**Assignment**
Answer with the exact lines of the following material from the one containing "Leivonnaiset (821, 904)" through the one containing "Ligplaats huren (31, 2250)", both end lines included.

===== Data

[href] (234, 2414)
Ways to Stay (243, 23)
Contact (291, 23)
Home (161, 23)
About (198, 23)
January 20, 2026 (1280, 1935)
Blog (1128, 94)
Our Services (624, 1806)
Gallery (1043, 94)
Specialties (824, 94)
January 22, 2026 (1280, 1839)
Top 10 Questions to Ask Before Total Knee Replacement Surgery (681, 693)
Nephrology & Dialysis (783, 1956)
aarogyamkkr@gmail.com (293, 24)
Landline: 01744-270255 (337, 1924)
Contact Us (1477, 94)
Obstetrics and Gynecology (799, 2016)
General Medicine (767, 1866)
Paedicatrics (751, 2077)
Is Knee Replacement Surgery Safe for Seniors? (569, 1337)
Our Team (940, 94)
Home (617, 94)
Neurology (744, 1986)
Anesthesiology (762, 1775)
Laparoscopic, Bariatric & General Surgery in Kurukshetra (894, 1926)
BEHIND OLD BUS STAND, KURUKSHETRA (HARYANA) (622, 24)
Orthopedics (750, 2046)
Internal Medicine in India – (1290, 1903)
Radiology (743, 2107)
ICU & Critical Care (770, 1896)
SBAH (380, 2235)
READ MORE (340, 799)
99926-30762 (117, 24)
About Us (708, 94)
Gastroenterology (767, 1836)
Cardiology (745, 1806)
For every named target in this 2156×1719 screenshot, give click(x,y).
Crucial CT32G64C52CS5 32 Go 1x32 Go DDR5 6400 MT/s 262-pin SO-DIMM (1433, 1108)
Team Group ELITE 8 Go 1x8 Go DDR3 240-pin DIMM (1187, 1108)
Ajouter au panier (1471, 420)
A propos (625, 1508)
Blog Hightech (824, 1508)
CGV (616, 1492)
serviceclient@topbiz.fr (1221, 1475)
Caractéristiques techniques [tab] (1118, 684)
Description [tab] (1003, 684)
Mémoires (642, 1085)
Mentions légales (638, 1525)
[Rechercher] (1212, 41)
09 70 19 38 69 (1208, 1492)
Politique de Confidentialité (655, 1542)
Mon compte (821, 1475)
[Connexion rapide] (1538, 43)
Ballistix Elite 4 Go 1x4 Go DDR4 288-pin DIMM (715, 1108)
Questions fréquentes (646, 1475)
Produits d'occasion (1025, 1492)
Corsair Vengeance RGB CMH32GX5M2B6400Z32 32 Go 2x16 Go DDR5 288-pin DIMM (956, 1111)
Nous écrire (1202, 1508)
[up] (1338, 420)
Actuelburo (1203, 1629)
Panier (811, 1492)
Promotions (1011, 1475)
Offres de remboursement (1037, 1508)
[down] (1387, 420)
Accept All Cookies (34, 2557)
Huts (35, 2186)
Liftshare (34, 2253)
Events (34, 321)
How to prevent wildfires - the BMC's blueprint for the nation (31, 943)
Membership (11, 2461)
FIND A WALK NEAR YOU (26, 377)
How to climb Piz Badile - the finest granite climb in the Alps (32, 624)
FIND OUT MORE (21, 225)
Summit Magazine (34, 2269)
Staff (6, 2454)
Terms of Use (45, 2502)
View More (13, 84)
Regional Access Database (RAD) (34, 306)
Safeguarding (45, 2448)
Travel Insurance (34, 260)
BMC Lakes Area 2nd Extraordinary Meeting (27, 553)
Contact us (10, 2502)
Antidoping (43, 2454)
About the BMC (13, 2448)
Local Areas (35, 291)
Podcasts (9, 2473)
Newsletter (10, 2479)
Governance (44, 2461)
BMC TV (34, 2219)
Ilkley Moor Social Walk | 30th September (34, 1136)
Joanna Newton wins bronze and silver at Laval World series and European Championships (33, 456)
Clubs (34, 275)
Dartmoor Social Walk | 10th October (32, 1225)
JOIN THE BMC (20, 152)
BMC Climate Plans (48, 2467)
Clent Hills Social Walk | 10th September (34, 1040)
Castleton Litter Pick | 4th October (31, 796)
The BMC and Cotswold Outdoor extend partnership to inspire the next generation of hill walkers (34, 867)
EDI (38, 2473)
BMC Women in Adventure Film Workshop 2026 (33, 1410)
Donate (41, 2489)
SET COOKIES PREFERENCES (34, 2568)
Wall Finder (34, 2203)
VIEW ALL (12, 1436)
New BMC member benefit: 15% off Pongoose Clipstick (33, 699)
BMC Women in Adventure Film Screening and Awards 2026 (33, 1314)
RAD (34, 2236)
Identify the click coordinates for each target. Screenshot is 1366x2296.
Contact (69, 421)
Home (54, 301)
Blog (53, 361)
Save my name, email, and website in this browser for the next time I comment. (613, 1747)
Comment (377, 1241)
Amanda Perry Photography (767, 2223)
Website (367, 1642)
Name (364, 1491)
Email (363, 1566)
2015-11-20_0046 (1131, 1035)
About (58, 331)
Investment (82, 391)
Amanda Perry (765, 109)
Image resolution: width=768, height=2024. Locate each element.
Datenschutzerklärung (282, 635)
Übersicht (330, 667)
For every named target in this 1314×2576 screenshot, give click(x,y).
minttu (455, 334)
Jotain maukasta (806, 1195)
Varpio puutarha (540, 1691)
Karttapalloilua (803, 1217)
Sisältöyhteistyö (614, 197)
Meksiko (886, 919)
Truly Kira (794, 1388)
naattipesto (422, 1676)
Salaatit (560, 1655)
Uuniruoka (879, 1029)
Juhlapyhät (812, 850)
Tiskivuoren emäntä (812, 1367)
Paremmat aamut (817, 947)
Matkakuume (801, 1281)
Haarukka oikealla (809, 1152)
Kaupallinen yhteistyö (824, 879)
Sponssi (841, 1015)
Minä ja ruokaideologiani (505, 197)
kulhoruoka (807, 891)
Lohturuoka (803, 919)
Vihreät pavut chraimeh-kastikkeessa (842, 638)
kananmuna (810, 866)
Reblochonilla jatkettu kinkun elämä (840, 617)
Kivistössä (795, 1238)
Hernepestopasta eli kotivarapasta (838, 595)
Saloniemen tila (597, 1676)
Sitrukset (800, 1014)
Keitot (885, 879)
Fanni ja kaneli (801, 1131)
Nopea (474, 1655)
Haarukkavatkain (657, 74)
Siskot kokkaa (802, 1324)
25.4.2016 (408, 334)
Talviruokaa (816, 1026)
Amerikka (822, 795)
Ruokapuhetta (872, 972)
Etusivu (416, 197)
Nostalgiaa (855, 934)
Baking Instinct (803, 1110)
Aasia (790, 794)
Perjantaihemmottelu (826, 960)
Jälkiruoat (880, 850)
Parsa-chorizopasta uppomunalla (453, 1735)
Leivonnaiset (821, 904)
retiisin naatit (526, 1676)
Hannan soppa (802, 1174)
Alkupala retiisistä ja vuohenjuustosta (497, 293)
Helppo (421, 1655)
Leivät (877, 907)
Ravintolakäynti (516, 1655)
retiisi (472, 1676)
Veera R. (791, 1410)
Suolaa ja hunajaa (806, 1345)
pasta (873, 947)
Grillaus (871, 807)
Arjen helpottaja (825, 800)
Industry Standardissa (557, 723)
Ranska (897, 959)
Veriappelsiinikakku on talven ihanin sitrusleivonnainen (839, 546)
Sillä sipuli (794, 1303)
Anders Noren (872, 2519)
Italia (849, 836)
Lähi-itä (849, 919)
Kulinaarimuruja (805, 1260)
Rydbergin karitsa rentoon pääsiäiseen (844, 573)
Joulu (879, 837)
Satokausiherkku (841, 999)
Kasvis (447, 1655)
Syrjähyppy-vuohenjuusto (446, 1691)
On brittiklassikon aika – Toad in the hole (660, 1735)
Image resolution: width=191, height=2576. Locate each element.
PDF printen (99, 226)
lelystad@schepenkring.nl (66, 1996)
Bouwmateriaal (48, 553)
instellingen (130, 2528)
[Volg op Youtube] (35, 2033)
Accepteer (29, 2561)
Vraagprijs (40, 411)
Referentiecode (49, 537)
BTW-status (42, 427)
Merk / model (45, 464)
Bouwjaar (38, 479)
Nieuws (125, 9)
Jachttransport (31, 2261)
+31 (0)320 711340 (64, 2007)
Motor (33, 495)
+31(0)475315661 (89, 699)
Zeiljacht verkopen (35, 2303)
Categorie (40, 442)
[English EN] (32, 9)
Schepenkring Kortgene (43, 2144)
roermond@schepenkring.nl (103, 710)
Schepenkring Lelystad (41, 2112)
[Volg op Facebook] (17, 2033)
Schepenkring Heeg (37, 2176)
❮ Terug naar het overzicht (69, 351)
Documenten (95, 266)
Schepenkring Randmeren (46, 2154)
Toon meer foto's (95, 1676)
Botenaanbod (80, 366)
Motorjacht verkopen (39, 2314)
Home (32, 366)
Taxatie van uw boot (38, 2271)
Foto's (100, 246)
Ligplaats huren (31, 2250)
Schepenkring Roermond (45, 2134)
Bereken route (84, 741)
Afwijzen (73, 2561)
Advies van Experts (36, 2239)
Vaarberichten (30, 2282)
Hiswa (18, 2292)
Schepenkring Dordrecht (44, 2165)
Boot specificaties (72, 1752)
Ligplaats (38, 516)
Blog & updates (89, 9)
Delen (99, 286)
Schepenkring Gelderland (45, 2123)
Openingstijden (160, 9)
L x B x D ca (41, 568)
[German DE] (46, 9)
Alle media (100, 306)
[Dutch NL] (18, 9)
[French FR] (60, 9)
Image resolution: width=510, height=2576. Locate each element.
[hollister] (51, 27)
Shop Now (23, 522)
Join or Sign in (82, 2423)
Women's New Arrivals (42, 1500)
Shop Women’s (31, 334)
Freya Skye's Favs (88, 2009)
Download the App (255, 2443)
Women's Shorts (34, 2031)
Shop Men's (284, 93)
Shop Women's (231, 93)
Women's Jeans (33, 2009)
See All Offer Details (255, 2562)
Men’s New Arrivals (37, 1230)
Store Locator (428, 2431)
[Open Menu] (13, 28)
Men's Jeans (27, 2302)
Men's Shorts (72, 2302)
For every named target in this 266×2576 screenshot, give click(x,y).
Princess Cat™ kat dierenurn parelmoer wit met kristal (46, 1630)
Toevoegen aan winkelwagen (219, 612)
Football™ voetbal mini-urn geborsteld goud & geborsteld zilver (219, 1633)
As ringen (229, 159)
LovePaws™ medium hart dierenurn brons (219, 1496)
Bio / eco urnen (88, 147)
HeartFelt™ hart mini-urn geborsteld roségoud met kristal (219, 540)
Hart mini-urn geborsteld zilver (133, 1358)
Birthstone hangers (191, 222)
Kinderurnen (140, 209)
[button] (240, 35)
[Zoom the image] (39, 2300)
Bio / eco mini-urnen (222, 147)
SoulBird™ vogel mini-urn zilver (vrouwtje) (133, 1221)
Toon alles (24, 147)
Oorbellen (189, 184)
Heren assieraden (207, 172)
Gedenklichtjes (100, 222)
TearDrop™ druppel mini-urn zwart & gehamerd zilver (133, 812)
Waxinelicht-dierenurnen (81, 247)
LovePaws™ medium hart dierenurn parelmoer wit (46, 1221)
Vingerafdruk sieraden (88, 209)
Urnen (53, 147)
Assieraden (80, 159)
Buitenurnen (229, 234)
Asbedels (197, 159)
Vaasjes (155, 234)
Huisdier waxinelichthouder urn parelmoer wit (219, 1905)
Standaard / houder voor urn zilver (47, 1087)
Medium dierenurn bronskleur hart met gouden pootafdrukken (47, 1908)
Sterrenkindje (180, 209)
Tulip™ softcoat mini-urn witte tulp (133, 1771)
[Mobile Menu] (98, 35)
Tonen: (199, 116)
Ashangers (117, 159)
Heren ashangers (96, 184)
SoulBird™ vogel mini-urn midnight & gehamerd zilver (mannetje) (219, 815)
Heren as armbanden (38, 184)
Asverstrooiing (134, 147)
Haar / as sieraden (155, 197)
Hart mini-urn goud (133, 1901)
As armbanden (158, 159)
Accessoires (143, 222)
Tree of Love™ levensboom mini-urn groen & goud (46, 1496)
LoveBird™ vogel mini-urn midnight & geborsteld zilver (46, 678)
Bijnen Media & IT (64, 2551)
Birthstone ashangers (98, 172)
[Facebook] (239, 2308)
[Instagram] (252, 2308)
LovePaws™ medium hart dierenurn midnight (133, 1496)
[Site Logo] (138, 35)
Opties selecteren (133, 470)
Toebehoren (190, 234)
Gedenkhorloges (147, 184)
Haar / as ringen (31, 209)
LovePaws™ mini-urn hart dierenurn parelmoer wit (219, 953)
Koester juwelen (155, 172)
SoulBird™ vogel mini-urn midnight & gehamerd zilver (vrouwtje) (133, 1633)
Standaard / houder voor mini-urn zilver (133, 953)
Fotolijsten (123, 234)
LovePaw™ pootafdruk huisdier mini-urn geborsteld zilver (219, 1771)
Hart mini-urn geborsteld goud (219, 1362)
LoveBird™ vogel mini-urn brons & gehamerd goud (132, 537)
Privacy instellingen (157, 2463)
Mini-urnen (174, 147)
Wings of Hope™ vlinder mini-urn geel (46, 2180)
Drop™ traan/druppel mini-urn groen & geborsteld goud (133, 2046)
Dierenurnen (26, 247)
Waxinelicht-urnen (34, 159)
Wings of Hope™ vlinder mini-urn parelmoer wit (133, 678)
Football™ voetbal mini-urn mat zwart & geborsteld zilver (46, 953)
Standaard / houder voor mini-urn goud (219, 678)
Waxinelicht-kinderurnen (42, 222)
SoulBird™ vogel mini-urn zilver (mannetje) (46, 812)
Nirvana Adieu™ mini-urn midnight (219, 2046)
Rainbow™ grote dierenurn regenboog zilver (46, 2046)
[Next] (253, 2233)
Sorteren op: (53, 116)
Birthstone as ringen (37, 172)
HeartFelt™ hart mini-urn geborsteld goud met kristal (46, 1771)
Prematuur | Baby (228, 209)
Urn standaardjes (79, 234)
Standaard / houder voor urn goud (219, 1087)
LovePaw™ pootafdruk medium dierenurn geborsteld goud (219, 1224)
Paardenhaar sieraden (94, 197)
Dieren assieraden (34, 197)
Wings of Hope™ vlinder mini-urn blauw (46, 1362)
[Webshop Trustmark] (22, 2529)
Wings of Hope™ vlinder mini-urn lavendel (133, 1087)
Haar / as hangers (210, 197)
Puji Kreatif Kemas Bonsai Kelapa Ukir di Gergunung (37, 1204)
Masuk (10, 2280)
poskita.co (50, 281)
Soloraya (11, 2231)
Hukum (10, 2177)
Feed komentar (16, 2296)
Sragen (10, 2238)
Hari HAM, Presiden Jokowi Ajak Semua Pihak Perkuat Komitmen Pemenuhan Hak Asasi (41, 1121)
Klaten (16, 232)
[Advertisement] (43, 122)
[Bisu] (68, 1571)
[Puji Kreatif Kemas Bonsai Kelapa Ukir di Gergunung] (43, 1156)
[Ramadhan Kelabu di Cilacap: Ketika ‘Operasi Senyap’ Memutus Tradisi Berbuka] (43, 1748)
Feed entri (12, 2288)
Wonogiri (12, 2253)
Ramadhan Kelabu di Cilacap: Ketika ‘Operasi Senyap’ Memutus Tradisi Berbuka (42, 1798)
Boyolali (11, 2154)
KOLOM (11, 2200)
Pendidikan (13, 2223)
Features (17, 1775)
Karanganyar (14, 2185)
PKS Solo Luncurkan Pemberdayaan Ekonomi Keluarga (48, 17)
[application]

==========

**Response box**
Leivonnaiset (821, 904)
retiisin naatit (526, 1676)
Hannan soppa (802, 1174)
Alkupala retiisistä ja vuohenjuustosta (497, 293)
Helppo (421, 1655)
Leivät (877, 907)
Ravintolakäynti (516, 1655)
retiisi (472, 1676)
Veera R. (791, 1410)
Suolaa ja hunajaa (806, 1345)
pasta (873, 947)
Grillaus (871, 807)
Arjen helpottaja (825, 800)
Industry Standardissa (557, 723)
Ranska (897, 959)
Veriappelsiinikakku on talven ihanin sitrusleivonnainen (839, 546)
Sillä sipuli (794, 1303)
Anders Noren (872, 2519)
Italia (849, 836)
Lähi-itä (849, 919)
Kulinaarimuruja (805, 1260)
Rydbergin karitsa rentoon pääsiäiseen (844, 573)
Joulu (879, 837)
Satokausiherkku (841, 999)
Kasvis (447, 1655)
Syrjähyppy-vuohenjuusto (446, 1691)
On brittiklassikon aika – Toad in the hole (660, 1735)
Image resolution: width=191, height=2576. Locate each element.
PDF printen (99, 226)
lelystad@schepenkring.nl (66, 1996)
Bouwmateriaal (48, 553)
instellingen (130, 2528)
[Volg op Youtube] (35, 2033)
Accepteer (29, 2561)
Vraagprijs (40, 411)
Referentiecode (49, 537)
BTW-status (42, 427)
Merk / model (45, 464)
Bouwjaar (38, 479)
Nieuws (125, 9)
Jachttransport (31, 2261)
+31 (0)320 711340 (64, 2007)
Motor (33, 495)
+31(0)475315661 (89, 699)
Zeiljacht verkopen (35, 2303)
Categorie (40, 442)
[English EN] (32, 9)
Schepenkring Kortgene (43, 2144)
roermond@schepenkring.nl (103, 710)
Schepenkring Lelystad (41, 2112)
[Volg op Facebook] (17, 2033)
Schepenkring Heeg (37, 2176)
❮ Terug naar het overzicht (69, 351)
Documenten (95, 266)
Schepenkring Randmeren (46, 2154)
Toon meer foto's (95, 1676)
Botenaanbod (80, 366)
Motorjacht verkopen (39, 2314)
Home (32, 366)
Taxatie van uw boot (38, 2271)
Foto's (100, 246)
Ligplaats huren (31, 2250)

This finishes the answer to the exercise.